▶ [DOCUMENT EXCERPT]:
________________________

Alcohol retailer in Florida, United States

ABC Fine Wine & Spirits is an American retail chain that specializes in wine, spirits, beer, cigars, gourmet food, and accessories. The company is based in Orlando, Florida, and was founded in 1936 by Jack Holloway. It is owned by the Bailes family, and Charles Bailes III is its CEO. Despite the name, the company has no relation to the state-run Alcoholic Beverage Control or Alcoholic Beverage Commission stores (both of which are commonly known as ABC stores) found in several U.S. states.

== History ==
Jack Holloway, a Georgia native who moved to Florida in 1931, was working as a manager at a United Cigar store when Prohibition ended in 1933. Seeing an opportunity in the newly legalized liquor trade, he proposed selling alcohol to his employer, who declined. Holloway then borrowed money from a relative and opened Jack's Friendly Neighborhood Bar at the corner of North Orange Avenue and Wall Street in downtown Orlando in 1936. The location was strategic, as it was near a bus stop for Pinecastle Air Force Base (now Orlando International Airport), attracting servicemen.

In 1950, Holloway renamed the business ABC Liquors, reportedly to ensure it appeared first in the phone book and to create a memorable, trustworthy brand. The name later evolved to ABC Fine Wine & Spirits to reflect a more modern retail focus. Holloway was skilled at numbers and sales and he found a planner and builder in Charles Bailes Jr., who married Holloway's daughter, Jackie, and left Cone Bros. Construction, one of the companies that helped build Florida's Turnpike, to join ABC. The company grew slowly, reaching about six stores by the mid-1940s. Holloway, known for his frugality and business acumen, reinvested profits into acquiring more bars and package stores. Many early stores included attached lounges, ranging from dive bars to country music dance bars and discos. Holloway's daughter, Jackie, married Charles Bailes Jr., who joined the company after working at Cone Bros. Construction. Bailes Jr. helped professionalize operations, and the company built a new headquarters and warehouse in 1975 in south Orlando, where it remains. Holloway's grandsons, Charles Bailes III (current Chairman and CEO) and Jess Bailes (Executive Vice President), took leadership roles in 1994, continuing the family-owned tradition.

________________________

▶ [DATA SUPPLIED]:
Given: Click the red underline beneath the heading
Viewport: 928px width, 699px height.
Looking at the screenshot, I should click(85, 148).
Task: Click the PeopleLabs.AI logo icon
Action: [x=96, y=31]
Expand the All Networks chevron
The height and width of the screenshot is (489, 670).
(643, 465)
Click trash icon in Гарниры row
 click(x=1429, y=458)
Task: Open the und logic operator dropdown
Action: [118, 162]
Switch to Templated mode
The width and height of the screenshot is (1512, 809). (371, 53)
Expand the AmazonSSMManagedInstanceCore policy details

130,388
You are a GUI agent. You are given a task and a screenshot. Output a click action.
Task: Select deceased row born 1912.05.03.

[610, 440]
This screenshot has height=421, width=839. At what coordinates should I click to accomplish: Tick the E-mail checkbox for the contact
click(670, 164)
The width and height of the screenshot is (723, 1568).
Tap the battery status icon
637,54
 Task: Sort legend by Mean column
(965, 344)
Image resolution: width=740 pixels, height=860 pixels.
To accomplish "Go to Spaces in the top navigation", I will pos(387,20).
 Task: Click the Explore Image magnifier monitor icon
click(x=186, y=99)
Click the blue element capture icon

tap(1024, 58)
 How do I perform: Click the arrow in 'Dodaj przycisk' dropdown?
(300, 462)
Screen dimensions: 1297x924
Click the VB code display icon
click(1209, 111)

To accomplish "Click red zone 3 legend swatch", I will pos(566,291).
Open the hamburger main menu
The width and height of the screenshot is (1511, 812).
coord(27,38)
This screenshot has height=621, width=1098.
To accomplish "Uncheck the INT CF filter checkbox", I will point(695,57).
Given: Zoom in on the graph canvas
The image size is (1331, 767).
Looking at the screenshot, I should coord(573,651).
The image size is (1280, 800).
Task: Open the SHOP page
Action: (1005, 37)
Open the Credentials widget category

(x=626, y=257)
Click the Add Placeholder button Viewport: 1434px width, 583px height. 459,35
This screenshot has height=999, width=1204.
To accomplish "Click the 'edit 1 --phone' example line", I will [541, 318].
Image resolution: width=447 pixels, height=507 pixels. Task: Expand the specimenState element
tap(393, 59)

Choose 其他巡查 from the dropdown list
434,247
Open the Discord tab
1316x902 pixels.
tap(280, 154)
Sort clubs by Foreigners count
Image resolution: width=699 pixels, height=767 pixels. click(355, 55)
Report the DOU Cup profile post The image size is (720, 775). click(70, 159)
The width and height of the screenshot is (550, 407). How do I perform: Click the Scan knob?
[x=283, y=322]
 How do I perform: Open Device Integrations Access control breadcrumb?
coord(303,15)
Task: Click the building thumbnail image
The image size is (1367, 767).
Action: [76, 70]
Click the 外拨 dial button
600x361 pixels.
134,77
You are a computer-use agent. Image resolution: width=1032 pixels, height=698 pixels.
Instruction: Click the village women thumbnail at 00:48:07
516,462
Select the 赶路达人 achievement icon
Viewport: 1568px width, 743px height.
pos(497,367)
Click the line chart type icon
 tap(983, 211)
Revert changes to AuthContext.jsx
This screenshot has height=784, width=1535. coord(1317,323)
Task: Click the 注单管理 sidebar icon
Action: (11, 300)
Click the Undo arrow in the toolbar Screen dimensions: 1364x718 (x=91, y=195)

________________________

▶ [LIST OF TASKS]:
1) According to the ABC Fine Wine & Spirits history, in what year was the company's headquarters and warehouse built in south Orlando?
2) Continue the history of ABC Fine Wine & Spirits from its last sentence.

▶ [ANSWERS TO EACH TASK]:
1) 1975

2)
By the late 1980s, ABC expanded beyond Central Florida with the acquisition of Jax Liquors, growing its footprint across the state. As of recent data, ABC operates 123–125 stores from the Florida Panhandle to Miami, with several more under construction, making it Florida's largest independent alcohol retailer. In the 1980s and 1990s, under Charles Bailes III, ABC phased out its lounges and closed stores in less desirable locations, reducing from approximately 200 to 140 stores. The company remodeled remaining stores to create a more inviting, modern retail experience, moving away from barred windows and a “porn shop” vibe to open, well-lit stores with Spanish roof tiles. This shift was partly driven by the realization that women accounted for nearly two-thirds of alcohol sales. In the 1980s, the company was split between the Holloway-Bailes family and has remained under their ownership ever since.

Under their leadership, ABC has continued to expand retail operations and product offerings, as well as charitable and community initiatives.